(Recorded data)
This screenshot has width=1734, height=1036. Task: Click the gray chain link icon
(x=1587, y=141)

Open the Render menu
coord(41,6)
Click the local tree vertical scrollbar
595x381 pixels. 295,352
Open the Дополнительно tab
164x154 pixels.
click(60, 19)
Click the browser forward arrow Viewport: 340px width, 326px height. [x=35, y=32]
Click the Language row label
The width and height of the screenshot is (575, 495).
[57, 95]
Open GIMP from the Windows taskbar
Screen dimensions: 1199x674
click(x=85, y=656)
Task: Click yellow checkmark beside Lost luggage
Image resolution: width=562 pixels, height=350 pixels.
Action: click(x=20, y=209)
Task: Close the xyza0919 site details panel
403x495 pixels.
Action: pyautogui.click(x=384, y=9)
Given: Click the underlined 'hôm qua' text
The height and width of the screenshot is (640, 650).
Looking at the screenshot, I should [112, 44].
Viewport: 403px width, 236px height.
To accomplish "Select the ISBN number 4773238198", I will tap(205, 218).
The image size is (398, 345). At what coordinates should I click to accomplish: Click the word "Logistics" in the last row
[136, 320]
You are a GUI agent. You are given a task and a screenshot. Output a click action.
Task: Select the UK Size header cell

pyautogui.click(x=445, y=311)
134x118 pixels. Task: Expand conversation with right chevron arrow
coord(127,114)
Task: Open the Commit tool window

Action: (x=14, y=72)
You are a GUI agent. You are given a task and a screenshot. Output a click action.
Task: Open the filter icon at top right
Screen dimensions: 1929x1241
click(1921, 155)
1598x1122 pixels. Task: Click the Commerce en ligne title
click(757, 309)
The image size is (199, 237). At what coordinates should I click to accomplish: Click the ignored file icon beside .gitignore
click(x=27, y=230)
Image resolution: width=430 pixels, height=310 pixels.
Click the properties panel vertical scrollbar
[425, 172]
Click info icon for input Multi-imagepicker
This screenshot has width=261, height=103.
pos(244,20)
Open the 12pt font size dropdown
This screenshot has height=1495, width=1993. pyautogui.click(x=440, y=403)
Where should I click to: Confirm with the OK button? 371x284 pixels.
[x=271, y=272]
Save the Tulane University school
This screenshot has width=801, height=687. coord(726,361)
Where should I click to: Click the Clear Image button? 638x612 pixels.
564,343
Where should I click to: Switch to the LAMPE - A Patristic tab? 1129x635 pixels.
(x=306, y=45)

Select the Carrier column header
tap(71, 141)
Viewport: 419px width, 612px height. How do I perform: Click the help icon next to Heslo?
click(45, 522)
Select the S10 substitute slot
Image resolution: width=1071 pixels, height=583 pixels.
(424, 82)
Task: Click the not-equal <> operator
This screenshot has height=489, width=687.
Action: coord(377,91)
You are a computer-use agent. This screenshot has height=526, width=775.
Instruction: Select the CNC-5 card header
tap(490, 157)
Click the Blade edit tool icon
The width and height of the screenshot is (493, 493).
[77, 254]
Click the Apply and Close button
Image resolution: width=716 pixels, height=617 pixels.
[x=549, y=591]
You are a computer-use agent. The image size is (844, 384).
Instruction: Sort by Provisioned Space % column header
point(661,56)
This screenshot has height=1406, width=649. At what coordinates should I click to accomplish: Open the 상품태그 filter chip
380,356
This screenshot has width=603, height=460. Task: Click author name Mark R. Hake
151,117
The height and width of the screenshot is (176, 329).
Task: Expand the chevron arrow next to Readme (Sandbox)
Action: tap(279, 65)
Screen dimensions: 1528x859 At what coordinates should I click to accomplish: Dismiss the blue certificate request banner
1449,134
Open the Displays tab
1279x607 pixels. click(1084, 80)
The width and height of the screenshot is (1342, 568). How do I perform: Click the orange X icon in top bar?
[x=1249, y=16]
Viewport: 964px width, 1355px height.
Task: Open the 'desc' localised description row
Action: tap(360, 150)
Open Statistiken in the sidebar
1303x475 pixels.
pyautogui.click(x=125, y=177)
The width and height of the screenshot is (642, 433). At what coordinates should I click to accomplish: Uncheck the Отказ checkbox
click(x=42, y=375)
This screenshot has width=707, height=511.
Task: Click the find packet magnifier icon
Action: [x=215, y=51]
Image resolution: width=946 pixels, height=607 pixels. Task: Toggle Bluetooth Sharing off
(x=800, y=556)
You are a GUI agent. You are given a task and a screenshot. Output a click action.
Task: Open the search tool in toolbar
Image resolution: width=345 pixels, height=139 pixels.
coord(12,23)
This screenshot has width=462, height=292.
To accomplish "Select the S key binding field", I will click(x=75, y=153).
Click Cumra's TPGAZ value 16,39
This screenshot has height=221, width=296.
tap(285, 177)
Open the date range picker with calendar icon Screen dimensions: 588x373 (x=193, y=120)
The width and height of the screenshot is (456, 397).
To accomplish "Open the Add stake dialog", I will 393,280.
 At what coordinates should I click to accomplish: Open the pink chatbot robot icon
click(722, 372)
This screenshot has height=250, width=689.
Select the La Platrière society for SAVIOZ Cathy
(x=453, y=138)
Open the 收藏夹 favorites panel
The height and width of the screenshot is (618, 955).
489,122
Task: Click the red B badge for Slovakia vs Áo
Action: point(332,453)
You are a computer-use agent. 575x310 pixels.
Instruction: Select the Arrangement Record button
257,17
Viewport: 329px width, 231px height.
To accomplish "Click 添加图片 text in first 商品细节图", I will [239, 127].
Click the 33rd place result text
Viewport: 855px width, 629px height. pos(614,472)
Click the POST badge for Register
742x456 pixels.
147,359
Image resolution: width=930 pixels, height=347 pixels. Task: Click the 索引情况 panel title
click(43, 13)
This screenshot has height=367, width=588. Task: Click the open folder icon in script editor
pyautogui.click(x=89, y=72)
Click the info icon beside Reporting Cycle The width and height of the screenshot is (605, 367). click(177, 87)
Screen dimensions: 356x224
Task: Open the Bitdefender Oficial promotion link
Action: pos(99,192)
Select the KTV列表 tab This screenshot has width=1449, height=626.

> _BRIEF_:
Print the rows above exactly as they appear, starting at the line that contains "Open the date" and ending at the line that contains "pyautogui.click(x=89, y=72)".

> _SOLUTION_:
Open the date range picker with calendar icon Screen dimensions: 588x373 (x=193, y=120)
The width and height of the screenshot is (456, 397).
To accomplish "Open the Add stake dialog", I will 393,280.
 At what coordinates should I click to accomplish: Open the pink chatbot robot icon
click(722, 372)
This screenshot has height=250, width=689.
Select the La Platrière society for SAVIOZ Cathy
(x=453, y=138)
Open the 收藏夹 favorites panel
The height and width of the screenshot is (618, 955).
489,122
Task: Click the red B badge for Slovakia vs Áo
Action: point(332,453)
You are a computer-use agent. 575x310 pixels.
Instruction: Select the Arrangement Record button
257,17
Viewport: 329px width, 231px height.
To accomplish "Click 添加图片 text in first 商品细节图", I will [239, 127].
Click the 33rd place result text
Viewport: 855px width, 629px height. pos(614,472)
Click the POST badge for Register
742x456 pixels.
147,359
Image resolution: width=930 pixels, height=347 pixels. Task: Click the 索引情况 panel title
click(43, 13)
This screenshot has height=367, width=588. Task: Click the open folder icon in script editor
pyautogui.click(x=89, y=72)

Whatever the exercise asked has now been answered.